Genetic surveillance offered another avenue. By analyzing the sequences of H5N1 viruses sampled from cattle, evolutionary virologists could map where the outbreak began, how it was traveling, and whether dangerous mutations were emerging. But the USDA had been slow and incomplete in posting genetic data, hampering this vital research. Worobey was blunt about what he saw: "The fact that we're four months in and haven't done this isn't a good sign. I'm not super worried about a pandemic at the moment, but we should start acting like we don't want it to happen."
Citações Notáveis
As with any major outbreak, this is moving at the speed of a bullet train. What we'll be talking about is a snapshot of that fast-moving train.— Nirav Shah, CDC principal deputy director
The fact that we're four months in and haven't done this isn't a good sign. I'm not super worried about a pandemic at the moment, but we should start acting like we don't want it to happen.— Michael Worobey, evolutionary biologist, University of Arizona
A Conversa do Hearth Outra perspectiva sobre a história
Why does it matter that the virus spread among cattle for four months before anyone noticed?

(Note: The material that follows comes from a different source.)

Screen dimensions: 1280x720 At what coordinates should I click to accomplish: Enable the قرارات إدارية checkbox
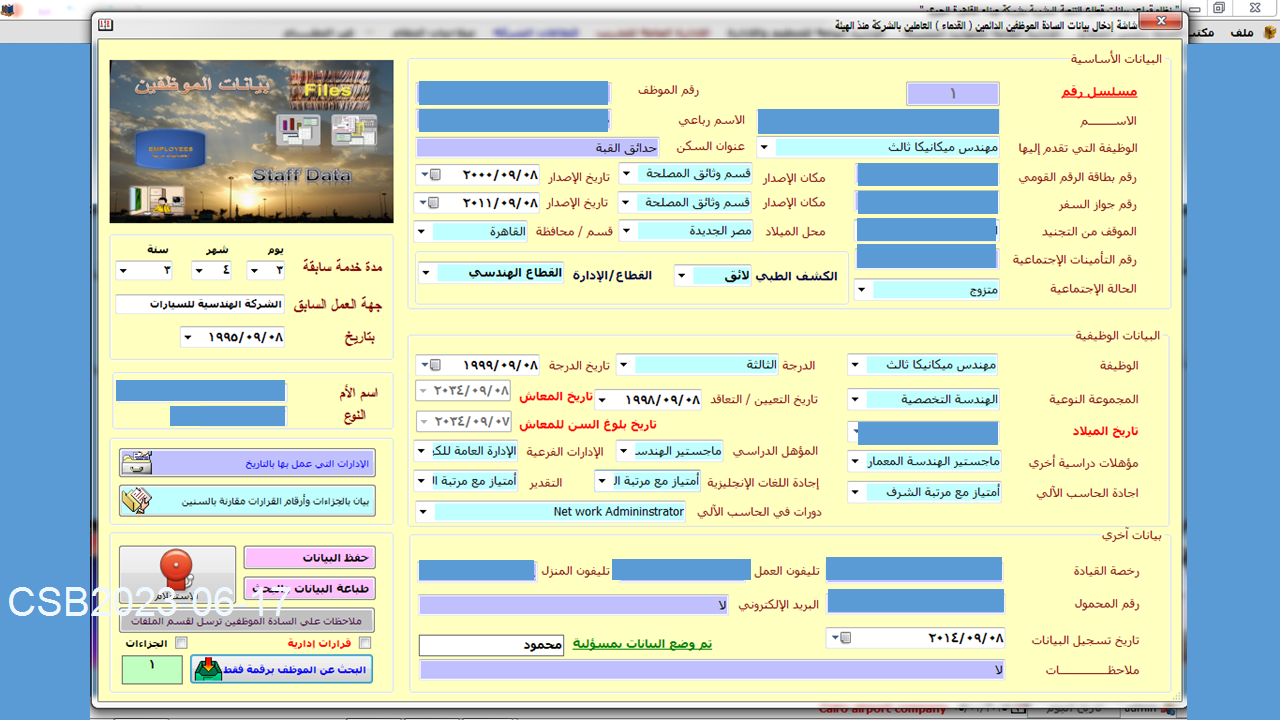[365, 643]
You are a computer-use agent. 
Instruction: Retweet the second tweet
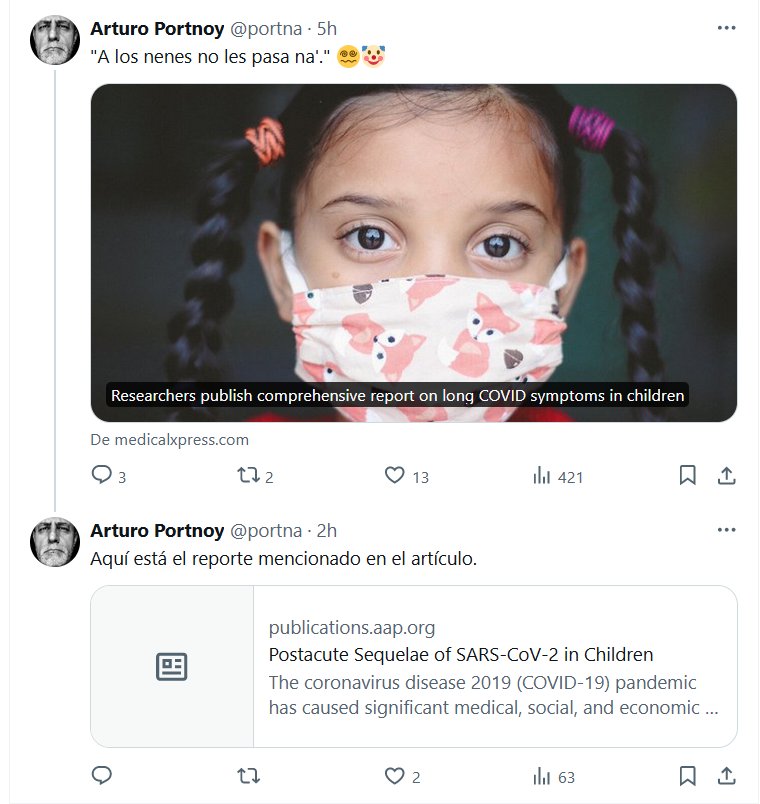coord(248,776)
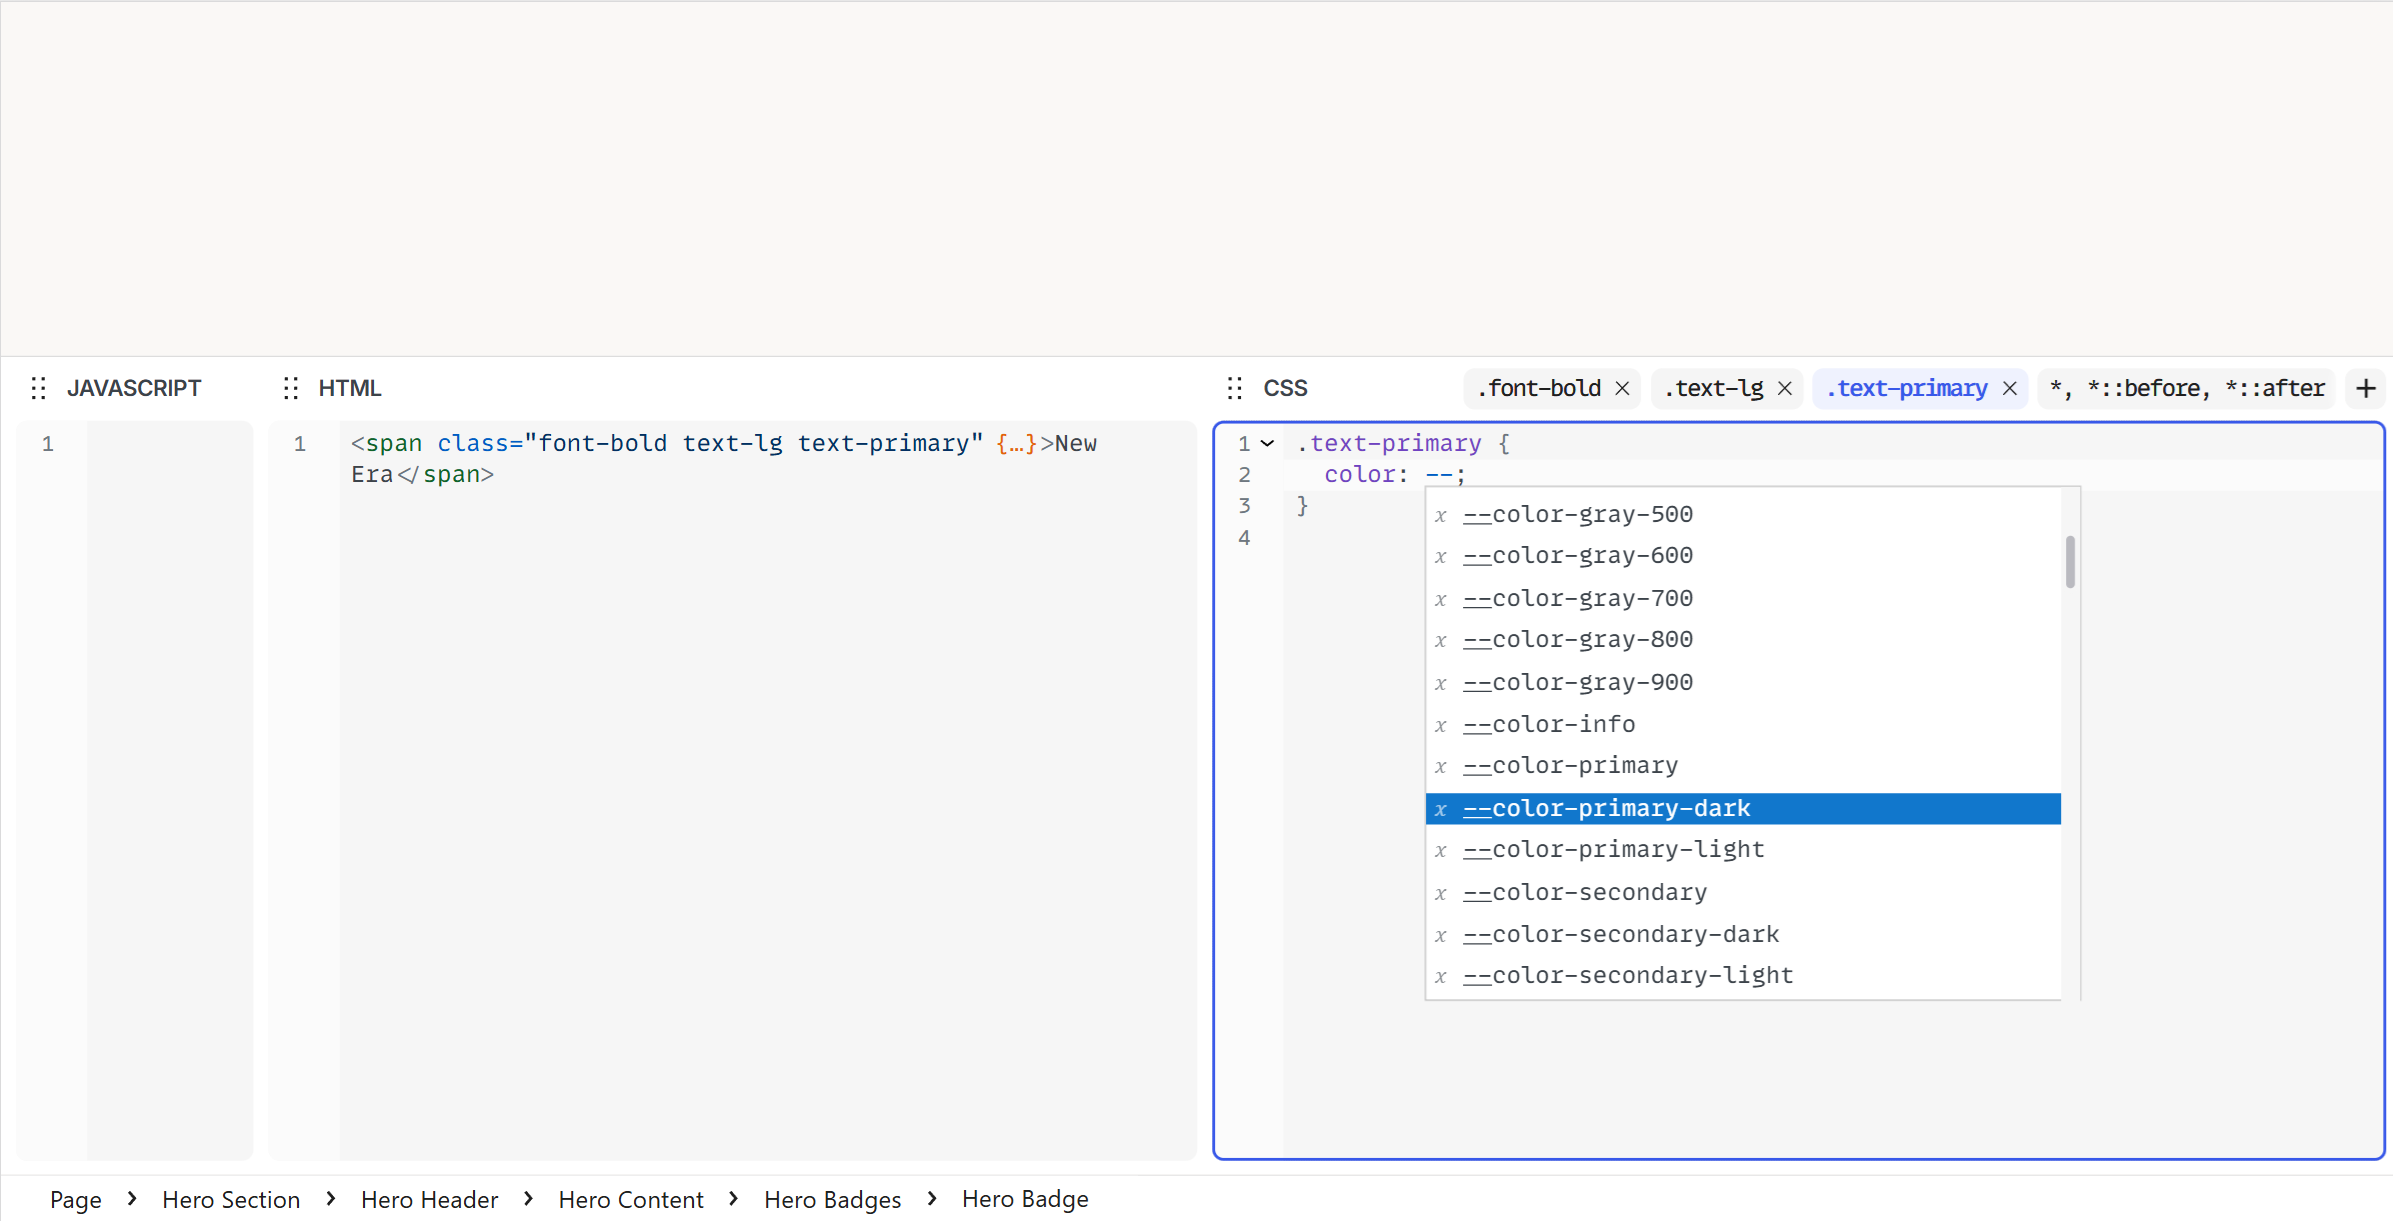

Because those four months were four months of evolution. Every time the virus replicated in a new cow, it had a chance to mutate. The longer it circulates undetected, the more opportunities it has to acquire the mutations that could make it spread between people.
But the one person who got infected had a mild case. Doesn't that suggest the virus isn't very dangerous?
One case tells us almost nothing. We're looking at a virus that killed more than half the people it infected in previous outbreaks. The mildness of this one case could be luck, or it could be something about this particular strain or this particular person. We need far more data.
The government made tests free for farmers. Why isn't that enough?
Because free tests don't pay the veterinarian to collect the samples, or the lab technician to process them, or the farmer to lose a day of work. When reporting an infection costs you money and reputation, you don't report it. You keep quiet and hope it goes away.
What would actually stop this from becoming a pandemic?
Preventing the virus from acquiring the mutations it needs to spread person-to-person. That means understanding how it's spreading among cattle so we can interrupt transmission. It means comprehensive testing, not just at state borders. It means genetic surveillance so we can watch for dangerous changes in real time.
And if we don't do those things?
Then we're essentially letting the virus have millions of chances to become something we can't control. We're not acting like we're trying to prevent a pandemic. We're acting like we're hoping one doesn't happen.